According to Bliss, the Eleanor is the last surviving example of the seven Raceabouts Crane designed.
Crane was interested in boat design since youth and eventually studied naval architecture in Glasgow, Scotland. He would win the Seawanhaka cup four times and build the motorboat Dixie in which he made a world speed record. Crane, before turning his mind and career towards mine engineering, designed U.S. war boats for a Philadelphia firm.
Even after becoming the president of Missouri's St. Joseph Lead Co., the largest of its kind at the time, he continued to design boats for friends.
Described as “white-haired and “straight as a ramrod” in a 1936 Time Magazine article written when he was 63, he told the reporter he might consider yet another career. While he didn’t pursue another field, he did remain true to his first love, serving the Seawanhaka Yacht Club in a variety of positions and continuing to design boats. He died in 1958.
The Eleanor was purchased by Bliss’ father, Philip Egan, in 1951. “My father found her in Catskill,” said Bliss, adding he had searched for a long time for the right one.
“He was an apple farmer and sailor,” she said.
The family spent a lot of time on the Eleanor and, said Bliss, many area residents were taught to sail on her.  “A lot of people remember her,” she said.
In 1982 the sloop was put on the National Register of Historic Places.
After her father’s death in 1998, Bliss and he sisters decided they couldn’t provide the care the sloop required.
She spent two years looking for the right place for the Eleanor and in 2001 offered the sloop to the International Yacht Restoration School in Newport, Rhode Island. The boat was supposed to be restored, said Bliss, but never was. She eventually asked for the Eleanor back, deciding to spearhead the sloop’s restoration herself.
Enter Casson Kennedy, shipwright.

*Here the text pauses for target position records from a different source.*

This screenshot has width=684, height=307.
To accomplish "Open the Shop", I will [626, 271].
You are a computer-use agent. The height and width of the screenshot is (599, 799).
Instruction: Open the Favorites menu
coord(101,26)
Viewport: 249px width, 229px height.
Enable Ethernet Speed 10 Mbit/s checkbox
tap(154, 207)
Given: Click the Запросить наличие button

Originally from Chatham, he learned his craft working on boats on Martha’s Vineyard, Massachusetts and had recently moved back to the area, settling in Hudson.
“I’m very excited,” he said. “She’s a great project.”
He said it was wonderful that she was back home. “This boat will get a second life,” said Kennedy, but added that “getting her back here is the first of many, many steps.”
His first job is “investigation,” he said. They haven’t been able to locate any drawings of the Eleanor so they may have to be created.
After that “it”s a matter of...deciding what the best approach is,” he said. “It will be a complete restoration. She’s over 100 years old. She’s a delicate boat.”
On Bliss’ end, her first job will be creating a corporation and filing for 501(c)(3) status, in order to be eligible for grants. Fundraising will play a big part in the Eleanor’s restoration.
“We have a good support system,” she said.
The corporation is being named the “Hudson River Historic Boat Renovation and Sailing Society,” said Bliss, adding that Mike Aguiar, president of Riverview Marine Services, Inc. in Catskill, has agreed to be one of its first directors.
Bliss said they hope to restore other boats in the future as well as teach people to sail on the Hudson River.
An informational meeting about the history of the Eleanor, its designer and the sloop’s future will be held Jan. 6 at 5 p.m. at Wonderbar & Bistro, 744 Warren St. in Hudson. For more information contact Louise Bliss at 518-828-7884 or Joe Kenneally at 518-828-0538. Bliss asked that anyone with photographs of the Eleanor that show her lines to please forward copies to City Locksmith, 191 23 B, Hudson, New York 12534.
“We have to set our sails,” she said.